Familles inquiètes

Plus de deux millions d’enfants en Belgique touchent des allocations familiales. Il s’agit d’un des plus beaux gestes de solidarité.

Familles inquiètes
Nathanaël Jacqmin ©EdA - Jacques Duchateau

Solidarité entre des personnes qui ont des enfants et celles qui n’en ont pas. Solidarité entre les riches et les pauvres, puisque les cotisations payées sont proportionnelles aux revenus et permettent à chaque enfant de bénéficier du même montant.

Pour quelques mois, cette solidarité est encore Nord/ Sud. Un petit flamand reçoit la même somme qu’un petit wallon.

On sait que ce ne sera plus forcément le cas après le 1er juillet 2014 puisque les Communautés seront alors compétentes pour la gestion et l’octroi des allocations familiales.

Ce transfert est un moment symboliquement crucial pour notre système social reconnu pour sa qualité, son efficacité et son accessibilité.

Si ces allocations constituent un élément substantiel aux revenus des familles, elles sont aussi une marque de soutien à la parentalité. Une reconnaissance pour ceux et celles qui tous les jours accompagnent leurs enfants à grandir et à s’épanouir.

Confier les allocations familiales aux Communautés ne se limite donc pas à un «simple » transfert d’argent, même s’il s’agit du volet le plus plantureux de la sixième réforme de l’État (6,4 milliards d’euros).
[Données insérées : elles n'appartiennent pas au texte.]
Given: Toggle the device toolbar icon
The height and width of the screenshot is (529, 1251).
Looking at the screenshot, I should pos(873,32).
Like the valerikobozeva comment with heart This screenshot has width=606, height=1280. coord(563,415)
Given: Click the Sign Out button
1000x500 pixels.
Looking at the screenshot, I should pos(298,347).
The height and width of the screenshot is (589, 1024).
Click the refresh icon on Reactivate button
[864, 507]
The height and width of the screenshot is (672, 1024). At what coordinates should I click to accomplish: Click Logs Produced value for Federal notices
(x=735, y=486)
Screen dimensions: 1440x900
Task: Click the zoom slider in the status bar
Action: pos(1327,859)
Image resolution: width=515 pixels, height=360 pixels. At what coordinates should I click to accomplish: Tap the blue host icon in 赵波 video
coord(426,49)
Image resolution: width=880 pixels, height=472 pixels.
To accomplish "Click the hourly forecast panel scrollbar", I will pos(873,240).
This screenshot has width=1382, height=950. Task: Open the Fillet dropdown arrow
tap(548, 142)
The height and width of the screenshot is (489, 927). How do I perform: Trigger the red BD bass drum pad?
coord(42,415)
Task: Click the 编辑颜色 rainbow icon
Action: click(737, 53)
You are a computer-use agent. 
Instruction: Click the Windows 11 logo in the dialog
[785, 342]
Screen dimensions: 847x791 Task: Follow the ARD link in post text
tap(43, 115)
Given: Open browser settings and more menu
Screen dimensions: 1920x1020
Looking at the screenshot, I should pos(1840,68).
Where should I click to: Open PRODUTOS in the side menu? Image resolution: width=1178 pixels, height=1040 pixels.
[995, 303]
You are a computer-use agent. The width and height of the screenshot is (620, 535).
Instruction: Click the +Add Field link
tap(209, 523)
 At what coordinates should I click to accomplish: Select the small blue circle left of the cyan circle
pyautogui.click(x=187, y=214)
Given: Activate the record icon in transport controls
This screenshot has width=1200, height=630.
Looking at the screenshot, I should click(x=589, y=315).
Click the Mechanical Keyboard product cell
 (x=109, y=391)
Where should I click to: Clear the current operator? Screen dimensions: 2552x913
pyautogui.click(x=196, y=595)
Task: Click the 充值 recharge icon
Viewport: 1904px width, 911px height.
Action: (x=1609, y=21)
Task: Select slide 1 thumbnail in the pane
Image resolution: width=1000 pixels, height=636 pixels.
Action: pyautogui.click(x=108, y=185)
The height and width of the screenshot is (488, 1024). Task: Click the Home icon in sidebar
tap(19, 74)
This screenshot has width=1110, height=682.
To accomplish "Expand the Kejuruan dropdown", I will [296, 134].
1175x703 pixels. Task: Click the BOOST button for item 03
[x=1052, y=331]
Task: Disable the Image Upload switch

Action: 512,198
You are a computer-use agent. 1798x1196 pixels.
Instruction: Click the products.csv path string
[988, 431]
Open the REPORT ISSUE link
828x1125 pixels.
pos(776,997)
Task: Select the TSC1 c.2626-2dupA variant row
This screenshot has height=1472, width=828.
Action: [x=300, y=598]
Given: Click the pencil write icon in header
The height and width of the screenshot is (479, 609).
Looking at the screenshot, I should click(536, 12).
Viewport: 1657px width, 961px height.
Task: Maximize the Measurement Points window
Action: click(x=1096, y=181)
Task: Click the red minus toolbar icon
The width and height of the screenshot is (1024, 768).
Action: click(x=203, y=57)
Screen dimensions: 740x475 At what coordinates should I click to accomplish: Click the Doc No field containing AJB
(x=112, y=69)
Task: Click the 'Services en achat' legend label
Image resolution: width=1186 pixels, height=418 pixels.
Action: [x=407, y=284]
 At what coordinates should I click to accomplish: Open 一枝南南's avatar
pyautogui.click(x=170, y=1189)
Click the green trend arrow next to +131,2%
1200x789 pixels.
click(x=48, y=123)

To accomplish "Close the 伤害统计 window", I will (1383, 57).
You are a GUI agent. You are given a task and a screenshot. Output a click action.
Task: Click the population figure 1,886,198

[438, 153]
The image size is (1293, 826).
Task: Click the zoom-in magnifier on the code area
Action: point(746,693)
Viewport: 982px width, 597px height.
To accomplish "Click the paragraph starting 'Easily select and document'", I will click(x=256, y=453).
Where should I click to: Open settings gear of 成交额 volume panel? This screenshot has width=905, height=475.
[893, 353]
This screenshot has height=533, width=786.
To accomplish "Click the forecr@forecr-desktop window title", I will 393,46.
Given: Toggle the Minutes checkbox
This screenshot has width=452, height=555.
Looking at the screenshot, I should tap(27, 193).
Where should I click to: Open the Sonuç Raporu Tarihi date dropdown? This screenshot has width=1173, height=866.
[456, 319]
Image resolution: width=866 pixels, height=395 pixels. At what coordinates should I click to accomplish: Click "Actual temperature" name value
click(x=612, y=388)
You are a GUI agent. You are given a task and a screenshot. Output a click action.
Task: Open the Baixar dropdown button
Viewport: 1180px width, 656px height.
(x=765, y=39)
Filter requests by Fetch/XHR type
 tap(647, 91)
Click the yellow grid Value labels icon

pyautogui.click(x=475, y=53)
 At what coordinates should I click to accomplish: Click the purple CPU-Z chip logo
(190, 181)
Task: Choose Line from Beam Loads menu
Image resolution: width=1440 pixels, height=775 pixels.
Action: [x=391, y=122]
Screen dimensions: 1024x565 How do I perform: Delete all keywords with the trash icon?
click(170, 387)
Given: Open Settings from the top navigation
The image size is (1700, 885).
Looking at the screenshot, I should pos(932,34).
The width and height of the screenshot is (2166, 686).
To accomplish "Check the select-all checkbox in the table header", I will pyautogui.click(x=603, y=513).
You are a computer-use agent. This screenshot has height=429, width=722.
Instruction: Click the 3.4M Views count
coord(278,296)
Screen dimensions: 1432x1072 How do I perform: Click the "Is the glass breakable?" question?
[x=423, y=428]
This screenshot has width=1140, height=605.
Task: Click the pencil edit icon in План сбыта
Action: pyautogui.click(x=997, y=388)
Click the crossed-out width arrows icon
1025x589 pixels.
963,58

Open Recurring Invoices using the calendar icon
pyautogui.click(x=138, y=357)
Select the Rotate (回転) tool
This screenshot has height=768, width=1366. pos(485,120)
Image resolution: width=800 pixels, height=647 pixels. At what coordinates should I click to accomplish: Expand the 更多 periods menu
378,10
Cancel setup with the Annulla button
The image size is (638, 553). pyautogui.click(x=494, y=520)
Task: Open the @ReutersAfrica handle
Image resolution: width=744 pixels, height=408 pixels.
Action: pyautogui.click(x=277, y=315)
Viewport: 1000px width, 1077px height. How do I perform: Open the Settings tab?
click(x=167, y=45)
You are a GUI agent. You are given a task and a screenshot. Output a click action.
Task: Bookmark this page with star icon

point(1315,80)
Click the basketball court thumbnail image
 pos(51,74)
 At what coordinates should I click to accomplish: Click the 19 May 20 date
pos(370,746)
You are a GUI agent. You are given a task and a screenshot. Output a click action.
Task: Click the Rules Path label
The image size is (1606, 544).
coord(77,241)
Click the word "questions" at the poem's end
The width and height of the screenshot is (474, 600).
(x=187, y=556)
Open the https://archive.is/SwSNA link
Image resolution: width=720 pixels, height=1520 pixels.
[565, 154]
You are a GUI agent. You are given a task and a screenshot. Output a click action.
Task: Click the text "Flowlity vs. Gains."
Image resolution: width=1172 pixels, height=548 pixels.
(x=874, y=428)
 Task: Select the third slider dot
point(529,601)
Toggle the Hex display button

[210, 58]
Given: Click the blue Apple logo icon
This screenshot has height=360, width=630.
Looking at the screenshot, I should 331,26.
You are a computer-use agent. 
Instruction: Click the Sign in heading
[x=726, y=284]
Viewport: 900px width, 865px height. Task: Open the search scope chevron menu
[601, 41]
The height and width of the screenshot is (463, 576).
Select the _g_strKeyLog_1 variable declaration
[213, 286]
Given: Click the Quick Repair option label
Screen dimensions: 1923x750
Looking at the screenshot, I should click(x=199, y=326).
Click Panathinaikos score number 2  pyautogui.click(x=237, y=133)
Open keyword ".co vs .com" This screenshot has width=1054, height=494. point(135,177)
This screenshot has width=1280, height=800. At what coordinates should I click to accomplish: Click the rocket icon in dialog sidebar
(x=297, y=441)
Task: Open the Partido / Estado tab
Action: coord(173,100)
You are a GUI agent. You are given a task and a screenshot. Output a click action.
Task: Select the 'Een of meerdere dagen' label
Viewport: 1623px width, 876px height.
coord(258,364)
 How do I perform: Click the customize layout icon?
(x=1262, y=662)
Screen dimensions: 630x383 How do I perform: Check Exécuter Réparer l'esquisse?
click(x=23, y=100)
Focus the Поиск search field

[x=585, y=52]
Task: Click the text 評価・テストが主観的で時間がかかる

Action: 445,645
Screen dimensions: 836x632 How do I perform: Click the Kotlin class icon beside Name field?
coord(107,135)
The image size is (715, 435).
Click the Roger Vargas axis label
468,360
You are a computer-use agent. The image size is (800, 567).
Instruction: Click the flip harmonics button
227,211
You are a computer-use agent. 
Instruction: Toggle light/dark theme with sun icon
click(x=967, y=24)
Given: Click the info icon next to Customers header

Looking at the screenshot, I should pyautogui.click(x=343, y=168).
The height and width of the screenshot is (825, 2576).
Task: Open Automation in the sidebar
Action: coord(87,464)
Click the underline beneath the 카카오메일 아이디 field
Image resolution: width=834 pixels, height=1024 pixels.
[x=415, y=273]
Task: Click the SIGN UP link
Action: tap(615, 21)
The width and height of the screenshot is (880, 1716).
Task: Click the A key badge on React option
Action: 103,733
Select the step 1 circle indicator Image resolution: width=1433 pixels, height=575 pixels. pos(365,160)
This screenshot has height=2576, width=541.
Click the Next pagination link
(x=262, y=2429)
Or, le 1erjuillet 2014, c’est bientôt. Et il reste du pain sur la planche comme le rappelle l’UCM (lire en page 5). Nos parlementaires ont voté à la va-vite, au moment de l’annonce de l’abdication royale, la plus importante des réformes avant de se mettre en vacances. Avec des questions en suspens. Certaines entités fédérées ont-elles l’intention de modifier le montant des allocations? Vont-elles imposer leurs propres structures pour le payement? Qui va traiter les dossiers transfrontaliers (47 000 enfants concernés)? Et puis surtout, peut-on nous assurer que cette période transitoire se fera sans interruption de paiement? Car le timing imposé va forcer les acteurs politiques à agir dans la précipitation et donc créer des risques inutiles pour les familles. Jusqu’à présent, sauf rarissimes exceptions, les montants exacts sont versés à temps et à heure. C’est l’essentiel. Et il ne faudrait pas qu’un retard, un recours, un cafouillage, un couac ou un bug, ne vienne plonger des familles entières dans la précarité.